Saturday, July 5th, 2008

 

I was hiking in the Selway-Bitterroot Wilderness in Montana several years ago when I took a wrong turn. I thought I was on the right track and I was comforted by the fact that the map showed a small body of water up ahead so I continued on.

 

But as I climbed higher, the land grew dryer; trees and vegetation gave way to dust and unrelenting heat and my supply of water quickly dwindled to a few drops. I thought of turning back, but I foolishly decided to forge ahead to what became even dryer and more isolated ground.

 

Within an hour, the water on the map became a longing, then an obsession, then an urgent necessity. I was becoming desperate when I finally stumbled upon a shallow pool of still water. Without hesitation, I drank it as if it was the sweetest water I had ever tasted. I experienced great relief and great joy at something as common as water because my body desperately needed replenishment.

# [Exercise directions]
Write the next part of the hiking account about running out of water in the Selway-Bitterroot Wilderness, starting after its final sentence.

# [Records provided]

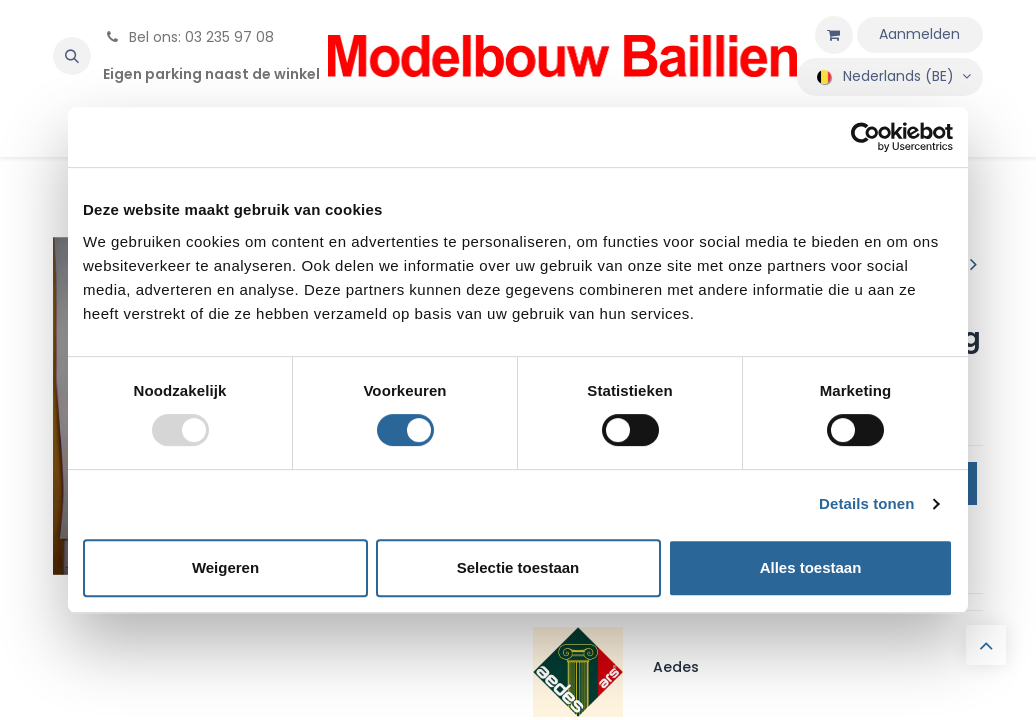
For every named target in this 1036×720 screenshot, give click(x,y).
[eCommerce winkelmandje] (834, 35)
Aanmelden (919, 34)
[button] (72, 56)
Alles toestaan (811, 567)
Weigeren (225, 567)
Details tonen (866, 503)
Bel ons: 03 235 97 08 (188, 37)
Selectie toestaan (518, 567)
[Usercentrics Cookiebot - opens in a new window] (865, 137)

# [Written response]
What is true for the body depleted of life-giving water is just as true for the soul of any person wandering in a spiritual wasteland. David says, “As a deer pants for streams of water, so my soul pants for you, O God. My soul thirsts for God, for the living God.” (Psalm 42:1-2) And elsewhere, he says, “O God, you are my God, earnestly I seek you; my soul thirsts for you, my body longs for you, in a dry and weary land where there is no water.” (Psalm 63:1)

 

Our physical thirst mirrors a thirst deep within the human heart. Will we turn and find drink to quench this thirst or will we continue farther into the dry land where there is little water to be found?